(Data provided)
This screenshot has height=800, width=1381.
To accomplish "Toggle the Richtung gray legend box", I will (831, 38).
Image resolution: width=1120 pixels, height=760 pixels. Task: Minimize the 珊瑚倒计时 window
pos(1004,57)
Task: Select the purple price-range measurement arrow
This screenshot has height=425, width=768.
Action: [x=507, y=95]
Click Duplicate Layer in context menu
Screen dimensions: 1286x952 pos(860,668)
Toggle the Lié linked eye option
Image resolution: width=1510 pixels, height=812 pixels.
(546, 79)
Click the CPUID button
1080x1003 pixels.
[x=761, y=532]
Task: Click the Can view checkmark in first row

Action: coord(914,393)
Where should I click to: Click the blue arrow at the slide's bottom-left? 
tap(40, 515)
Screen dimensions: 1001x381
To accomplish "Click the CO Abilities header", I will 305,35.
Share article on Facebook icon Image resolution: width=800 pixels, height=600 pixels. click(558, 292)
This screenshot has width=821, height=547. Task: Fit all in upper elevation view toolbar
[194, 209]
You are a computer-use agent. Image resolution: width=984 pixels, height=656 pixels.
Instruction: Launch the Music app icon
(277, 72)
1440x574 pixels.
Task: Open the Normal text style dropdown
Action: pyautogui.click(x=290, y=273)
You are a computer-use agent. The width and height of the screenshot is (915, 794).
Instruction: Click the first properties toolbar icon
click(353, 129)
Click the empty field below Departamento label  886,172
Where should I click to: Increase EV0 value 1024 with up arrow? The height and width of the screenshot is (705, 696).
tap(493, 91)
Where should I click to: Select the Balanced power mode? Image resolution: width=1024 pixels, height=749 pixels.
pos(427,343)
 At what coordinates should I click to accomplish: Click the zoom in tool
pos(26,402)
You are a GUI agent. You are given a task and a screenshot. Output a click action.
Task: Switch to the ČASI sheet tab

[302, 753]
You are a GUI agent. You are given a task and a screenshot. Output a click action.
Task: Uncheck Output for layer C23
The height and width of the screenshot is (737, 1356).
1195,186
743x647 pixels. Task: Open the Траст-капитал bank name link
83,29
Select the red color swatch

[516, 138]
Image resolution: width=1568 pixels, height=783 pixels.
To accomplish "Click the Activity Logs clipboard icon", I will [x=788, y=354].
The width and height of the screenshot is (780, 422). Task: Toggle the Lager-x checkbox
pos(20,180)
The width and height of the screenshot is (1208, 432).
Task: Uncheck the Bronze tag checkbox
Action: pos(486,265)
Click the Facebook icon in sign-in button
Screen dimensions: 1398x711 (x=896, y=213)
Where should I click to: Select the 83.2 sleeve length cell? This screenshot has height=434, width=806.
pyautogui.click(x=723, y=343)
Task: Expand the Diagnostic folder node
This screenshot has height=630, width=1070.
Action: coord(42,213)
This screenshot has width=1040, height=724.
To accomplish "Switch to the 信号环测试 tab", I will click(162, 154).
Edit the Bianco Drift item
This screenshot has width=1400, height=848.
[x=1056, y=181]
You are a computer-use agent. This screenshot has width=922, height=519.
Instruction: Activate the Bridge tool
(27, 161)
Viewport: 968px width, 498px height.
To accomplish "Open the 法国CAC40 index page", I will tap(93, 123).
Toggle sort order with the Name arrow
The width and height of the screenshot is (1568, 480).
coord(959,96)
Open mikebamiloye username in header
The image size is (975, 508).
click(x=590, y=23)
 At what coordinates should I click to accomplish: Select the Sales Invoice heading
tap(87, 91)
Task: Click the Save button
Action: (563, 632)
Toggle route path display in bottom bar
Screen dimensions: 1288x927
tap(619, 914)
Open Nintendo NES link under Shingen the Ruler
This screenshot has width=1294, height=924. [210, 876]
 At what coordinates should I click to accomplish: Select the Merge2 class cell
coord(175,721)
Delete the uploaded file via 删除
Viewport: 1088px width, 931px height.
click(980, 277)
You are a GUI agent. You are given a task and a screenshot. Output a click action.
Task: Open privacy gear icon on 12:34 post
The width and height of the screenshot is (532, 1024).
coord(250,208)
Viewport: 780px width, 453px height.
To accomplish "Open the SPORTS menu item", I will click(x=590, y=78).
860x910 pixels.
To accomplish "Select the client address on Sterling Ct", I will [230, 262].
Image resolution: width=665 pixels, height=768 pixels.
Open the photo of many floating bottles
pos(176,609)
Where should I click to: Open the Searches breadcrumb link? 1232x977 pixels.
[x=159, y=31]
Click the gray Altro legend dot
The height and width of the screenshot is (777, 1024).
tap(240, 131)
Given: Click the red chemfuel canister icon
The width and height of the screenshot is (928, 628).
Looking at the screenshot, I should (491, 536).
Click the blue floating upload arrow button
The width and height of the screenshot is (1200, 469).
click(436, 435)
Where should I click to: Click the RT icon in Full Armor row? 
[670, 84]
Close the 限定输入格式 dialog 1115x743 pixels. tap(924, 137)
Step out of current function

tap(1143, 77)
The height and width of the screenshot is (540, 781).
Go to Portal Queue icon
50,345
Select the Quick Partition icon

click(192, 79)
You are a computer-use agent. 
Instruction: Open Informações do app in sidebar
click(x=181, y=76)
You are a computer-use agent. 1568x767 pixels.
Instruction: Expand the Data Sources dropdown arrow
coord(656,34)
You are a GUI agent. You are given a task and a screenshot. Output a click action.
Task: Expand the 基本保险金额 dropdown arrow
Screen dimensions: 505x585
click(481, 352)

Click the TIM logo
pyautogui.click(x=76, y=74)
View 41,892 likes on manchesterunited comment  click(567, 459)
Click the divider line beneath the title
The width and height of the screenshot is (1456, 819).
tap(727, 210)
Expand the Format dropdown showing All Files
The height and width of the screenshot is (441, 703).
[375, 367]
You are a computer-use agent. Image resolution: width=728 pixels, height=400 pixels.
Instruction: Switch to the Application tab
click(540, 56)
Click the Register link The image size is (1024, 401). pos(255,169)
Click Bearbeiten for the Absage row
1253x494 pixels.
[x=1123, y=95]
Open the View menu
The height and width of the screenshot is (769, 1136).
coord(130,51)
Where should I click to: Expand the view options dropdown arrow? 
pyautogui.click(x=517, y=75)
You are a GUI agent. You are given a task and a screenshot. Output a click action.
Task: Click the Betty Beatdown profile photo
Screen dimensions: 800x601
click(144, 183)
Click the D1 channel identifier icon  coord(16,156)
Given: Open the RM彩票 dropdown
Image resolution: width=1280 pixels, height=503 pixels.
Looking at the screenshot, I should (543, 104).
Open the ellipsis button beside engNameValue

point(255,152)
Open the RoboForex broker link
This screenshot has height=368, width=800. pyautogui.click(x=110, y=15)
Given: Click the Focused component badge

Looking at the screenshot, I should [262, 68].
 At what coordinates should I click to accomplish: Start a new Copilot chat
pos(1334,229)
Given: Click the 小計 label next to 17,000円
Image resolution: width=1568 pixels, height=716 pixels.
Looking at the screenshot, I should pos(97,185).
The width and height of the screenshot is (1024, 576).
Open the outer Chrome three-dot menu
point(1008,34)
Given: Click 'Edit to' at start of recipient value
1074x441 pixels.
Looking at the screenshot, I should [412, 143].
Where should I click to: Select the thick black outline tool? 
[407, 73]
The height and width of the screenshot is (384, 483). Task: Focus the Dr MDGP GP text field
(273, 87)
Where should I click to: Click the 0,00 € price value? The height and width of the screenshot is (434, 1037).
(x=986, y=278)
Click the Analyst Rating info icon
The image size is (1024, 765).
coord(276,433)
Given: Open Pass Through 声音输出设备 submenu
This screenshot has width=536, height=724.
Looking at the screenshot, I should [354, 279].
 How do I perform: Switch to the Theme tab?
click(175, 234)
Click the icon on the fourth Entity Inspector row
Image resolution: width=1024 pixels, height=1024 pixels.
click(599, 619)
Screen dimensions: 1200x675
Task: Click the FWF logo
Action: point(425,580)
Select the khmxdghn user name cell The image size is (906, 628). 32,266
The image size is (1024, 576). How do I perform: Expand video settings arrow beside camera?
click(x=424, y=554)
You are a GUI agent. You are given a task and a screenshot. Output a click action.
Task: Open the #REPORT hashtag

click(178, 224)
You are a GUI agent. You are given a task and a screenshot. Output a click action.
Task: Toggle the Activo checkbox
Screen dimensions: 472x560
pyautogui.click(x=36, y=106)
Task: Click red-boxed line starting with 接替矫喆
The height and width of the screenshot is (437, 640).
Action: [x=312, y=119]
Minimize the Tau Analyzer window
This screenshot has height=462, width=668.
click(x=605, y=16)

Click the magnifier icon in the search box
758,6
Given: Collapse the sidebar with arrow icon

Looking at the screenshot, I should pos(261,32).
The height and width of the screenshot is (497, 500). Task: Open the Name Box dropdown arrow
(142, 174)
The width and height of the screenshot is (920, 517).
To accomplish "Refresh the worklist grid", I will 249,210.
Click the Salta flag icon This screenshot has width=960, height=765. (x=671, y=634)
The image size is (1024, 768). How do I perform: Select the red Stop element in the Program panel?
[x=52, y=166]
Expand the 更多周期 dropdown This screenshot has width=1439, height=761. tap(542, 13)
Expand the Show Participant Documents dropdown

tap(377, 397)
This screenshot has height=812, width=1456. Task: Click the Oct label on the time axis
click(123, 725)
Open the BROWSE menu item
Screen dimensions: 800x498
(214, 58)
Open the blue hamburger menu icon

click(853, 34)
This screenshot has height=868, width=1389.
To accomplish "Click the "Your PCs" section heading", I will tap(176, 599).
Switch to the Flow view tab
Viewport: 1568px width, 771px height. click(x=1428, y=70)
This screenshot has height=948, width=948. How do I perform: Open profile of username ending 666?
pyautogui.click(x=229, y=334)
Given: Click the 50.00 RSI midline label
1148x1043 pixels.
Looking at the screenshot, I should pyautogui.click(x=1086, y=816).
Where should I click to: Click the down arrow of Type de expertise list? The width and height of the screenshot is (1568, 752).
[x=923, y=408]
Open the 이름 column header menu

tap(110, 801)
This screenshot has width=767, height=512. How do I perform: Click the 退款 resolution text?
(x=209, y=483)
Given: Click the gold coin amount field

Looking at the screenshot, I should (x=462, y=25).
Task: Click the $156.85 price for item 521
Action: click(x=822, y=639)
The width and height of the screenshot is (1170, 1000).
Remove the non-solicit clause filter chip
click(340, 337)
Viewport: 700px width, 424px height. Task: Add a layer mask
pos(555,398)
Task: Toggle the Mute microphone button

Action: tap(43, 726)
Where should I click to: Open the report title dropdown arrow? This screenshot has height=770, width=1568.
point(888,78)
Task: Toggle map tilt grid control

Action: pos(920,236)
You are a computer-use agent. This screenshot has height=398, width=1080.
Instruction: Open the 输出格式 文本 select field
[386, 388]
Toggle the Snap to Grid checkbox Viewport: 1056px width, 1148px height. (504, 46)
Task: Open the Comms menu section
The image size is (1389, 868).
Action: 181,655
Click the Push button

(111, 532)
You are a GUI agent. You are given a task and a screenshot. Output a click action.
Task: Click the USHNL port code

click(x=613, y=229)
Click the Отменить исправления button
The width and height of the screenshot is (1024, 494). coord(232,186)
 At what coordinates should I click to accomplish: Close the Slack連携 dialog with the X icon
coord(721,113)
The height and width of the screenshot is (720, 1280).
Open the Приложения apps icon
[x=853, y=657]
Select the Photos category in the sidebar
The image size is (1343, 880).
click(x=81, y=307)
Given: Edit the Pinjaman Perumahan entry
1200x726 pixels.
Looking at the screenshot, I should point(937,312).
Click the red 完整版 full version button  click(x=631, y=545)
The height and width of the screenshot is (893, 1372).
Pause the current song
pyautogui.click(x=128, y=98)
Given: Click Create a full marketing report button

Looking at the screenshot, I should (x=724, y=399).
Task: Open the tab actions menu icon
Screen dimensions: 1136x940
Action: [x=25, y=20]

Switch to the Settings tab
(End Data provided)
What to produce: From the line containing "Task: Click the USHNL port code" down to the last line of the data above, copy every line exactly; leave out all other lines.

Task output:
Task: Click the USHNL port code

click(x=613, y=229)
Click the Отменить исправления button
The width and height of the screenshot is (1024, 494). coord(232,186)
 At what coordinates should I click to accomplish: Close the Slack連携 dialog with the X icon
coord(721,113)
The height and width of the screenshot is (720, 1280).
Open the Приложения apps icon
[x=853, y=657]
Select the Photos category in the sidebar
The image size is (1343, 880).
click(x=81, y=307)
Given: Edit the Pinjaman Perumahan entry
1200x726 pixels.
Looking at the screenshot, I should point(937,312).
Click the red 完整版 full version button  click(x=631, y=545)
The height and width of the screenshot is (893, 1372).
Pause the current song
pyautogui.click(x=128, y=98)
Given: Click Create a full marketing report button

Looking at the screenshot, I should (x=724, y=399).
Task: Open the tab actions menu icon
Screen dimensions: 1136x940
Action: [x=25, y=20]

Switch to the Settings tab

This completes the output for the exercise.